Air-cooled, two-valve heads were always going to limit the peak power output of the SS range though, even with desmo valves. So in the mid 1980s, the firm came up with something else. Ducati had been bought by Cagiva, owned by the ambitious Castiglioni family in 1985, and the new owners wanted an engine that could do the business in top-class racing, but which also had headroom in the design for future growth. The air-cooled two-valve motors simply couldn’t cut it against the mega-bhp powerplants coming out of Japan, but Taglioni wasn’t so interested in water cooling or four-valve designs. So Cagiva signed up a new head engineer for the project – Massimo Bordi. Bordi had prepared a thesis on a four-valve desmo head ten years earlier, so was well placed to head up the project. And with help from Cosworth, he built the first 748cc eight-valve water-cooled desmodromic V-twin, to compete in the 1986 Bol d’Or endurance race.

 

996R

Ducati 996R – awesome

It retired with a mechanical failure, after more than half the 24 hours was up, but the point was made, and this was the future for high-performance Ducati desmodromic engines. This first 748cc motor became 851cc, then 888, and, of course, 916cc. The legendary 916 grew itself, to 955cc in race form, then 996 and 998, and 999cc. And you can see those roots even in the 1098, 1199 and 1299 superbikes of recent years. They all still use a variant of the desmo system pioneered by Taglioni, fine-tuned by Bordi, and brought up to date by Ducati’s current engineering team, headed by technical director Andrea Forni.

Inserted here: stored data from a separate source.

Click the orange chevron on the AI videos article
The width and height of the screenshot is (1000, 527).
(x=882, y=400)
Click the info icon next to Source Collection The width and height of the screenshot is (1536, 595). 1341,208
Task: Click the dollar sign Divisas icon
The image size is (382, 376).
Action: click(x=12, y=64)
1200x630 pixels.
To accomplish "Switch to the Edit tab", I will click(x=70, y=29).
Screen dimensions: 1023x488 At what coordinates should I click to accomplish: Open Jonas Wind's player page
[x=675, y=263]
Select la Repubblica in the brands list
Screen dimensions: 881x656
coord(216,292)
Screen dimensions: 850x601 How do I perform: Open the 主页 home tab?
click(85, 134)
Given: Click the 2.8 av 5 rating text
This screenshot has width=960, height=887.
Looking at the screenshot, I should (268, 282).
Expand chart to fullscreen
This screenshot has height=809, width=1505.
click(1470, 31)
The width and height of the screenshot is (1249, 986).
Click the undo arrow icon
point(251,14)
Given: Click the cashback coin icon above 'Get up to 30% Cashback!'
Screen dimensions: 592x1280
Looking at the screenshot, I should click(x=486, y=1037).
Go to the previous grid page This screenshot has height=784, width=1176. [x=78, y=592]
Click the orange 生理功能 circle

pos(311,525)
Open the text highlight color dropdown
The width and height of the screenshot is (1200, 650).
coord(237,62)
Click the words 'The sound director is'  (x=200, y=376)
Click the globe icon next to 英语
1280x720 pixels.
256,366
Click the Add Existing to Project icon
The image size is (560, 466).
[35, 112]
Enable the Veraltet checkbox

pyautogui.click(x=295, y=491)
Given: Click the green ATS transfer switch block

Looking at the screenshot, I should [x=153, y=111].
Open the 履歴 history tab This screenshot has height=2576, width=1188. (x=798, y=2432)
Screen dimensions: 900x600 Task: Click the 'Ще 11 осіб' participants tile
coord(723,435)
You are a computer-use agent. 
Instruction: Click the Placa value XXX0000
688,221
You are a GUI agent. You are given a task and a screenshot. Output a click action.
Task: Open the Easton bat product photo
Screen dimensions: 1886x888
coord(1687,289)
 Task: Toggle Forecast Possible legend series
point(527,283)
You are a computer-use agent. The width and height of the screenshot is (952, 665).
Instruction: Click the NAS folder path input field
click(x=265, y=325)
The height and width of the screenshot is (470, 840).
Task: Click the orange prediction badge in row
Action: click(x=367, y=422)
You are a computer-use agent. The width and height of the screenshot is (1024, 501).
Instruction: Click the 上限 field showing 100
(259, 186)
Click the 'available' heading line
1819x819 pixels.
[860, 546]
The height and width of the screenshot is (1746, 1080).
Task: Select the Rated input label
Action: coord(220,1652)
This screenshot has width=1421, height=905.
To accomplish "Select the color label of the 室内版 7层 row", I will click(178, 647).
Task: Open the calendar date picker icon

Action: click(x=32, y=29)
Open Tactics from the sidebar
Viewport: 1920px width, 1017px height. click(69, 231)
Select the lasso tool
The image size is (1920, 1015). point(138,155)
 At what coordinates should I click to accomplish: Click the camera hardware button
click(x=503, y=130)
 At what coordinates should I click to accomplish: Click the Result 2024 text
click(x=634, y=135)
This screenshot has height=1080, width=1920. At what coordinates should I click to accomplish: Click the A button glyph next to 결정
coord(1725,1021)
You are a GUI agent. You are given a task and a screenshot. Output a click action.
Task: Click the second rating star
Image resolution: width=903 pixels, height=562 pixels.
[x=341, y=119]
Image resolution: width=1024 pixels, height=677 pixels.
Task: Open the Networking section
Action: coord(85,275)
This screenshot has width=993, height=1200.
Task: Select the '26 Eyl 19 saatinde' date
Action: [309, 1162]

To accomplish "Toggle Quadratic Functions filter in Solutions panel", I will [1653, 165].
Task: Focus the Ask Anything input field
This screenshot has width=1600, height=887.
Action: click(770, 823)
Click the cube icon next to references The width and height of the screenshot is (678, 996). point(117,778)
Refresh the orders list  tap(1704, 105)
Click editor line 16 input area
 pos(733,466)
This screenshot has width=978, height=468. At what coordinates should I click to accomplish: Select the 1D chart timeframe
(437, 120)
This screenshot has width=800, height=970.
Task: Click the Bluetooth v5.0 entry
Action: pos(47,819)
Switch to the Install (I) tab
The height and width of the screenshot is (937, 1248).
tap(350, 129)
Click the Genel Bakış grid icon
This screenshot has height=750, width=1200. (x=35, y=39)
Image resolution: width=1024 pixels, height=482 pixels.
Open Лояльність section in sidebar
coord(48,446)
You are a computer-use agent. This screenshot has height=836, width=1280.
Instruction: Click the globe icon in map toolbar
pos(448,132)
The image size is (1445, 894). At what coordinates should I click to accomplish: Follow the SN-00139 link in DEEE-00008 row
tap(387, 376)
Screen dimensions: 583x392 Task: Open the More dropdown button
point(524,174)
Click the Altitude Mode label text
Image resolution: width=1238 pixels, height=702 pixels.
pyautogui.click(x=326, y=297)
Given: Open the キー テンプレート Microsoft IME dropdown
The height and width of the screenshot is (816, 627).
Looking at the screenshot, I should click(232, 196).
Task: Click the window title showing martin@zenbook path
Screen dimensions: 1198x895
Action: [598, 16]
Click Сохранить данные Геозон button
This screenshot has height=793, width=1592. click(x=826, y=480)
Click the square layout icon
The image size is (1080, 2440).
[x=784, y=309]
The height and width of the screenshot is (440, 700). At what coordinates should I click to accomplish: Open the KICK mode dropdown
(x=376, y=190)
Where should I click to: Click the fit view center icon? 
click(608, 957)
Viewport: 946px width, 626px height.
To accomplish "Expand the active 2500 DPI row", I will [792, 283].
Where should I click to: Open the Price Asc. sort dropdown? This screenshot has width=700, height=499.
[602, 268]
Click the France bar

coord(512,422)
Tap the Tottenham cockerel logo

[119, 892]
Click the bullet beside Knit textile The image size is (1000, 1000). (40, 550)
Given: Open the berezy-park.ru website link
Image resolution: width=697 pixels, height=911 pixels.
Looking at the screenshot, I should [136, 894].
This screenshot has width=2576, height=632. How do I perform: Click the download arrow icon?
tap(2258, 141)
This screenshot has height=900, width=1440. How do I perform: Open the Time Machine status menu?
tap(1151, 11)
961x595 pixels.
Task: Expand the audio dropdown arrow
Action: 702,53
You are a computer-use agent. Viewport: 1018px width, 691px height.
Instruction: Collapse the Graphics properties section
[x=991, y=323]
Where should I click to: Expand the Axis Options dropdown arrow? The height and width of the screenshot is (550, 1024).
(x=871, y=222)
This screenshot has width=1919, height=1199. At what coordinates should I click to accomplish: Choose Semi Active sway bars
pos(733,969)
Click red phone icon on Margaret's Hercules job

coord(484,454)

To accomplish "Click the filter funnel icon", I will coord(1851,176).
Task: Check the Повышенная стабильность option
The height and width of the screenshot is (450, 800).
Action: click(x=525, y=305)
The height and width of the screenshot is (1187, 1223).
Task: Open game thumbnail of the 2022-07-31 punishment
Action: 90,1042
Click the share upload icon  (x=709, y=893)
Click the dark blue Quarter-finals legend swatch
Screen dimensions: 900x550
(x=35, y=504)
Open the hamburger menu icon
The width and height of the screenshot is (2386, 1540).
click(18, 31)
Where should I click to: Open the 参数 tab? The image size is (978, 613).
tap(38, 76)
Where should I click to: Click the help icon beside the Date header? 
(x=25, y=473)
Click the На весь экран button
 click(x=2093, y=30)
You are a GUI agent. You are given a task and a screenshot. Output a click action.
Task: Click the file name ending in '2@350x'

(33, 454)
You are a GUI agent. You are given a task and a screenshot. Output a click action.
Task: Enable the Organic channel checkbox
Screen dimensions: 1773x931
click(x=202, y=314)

The latest version isn’t on the full-bore Panigale superbike though – rather, it’s the new Multistrada that is pushing the boundaries. It features the first ever variable timing on a desmodromic system. The variable part is unremarkable, and will be familiar to any car mechanic nowadays: pressurised oil rotates the cam sprockets back and forth, altering the timing of the inlet and exhaust valve opening. That lets Ducati engineers optimise the valve timing for a wide range of engine speeds, giving more torque, better fuel economy and less pollution, for the same engine output. Clever stuff, and we bet Taglioni would love it…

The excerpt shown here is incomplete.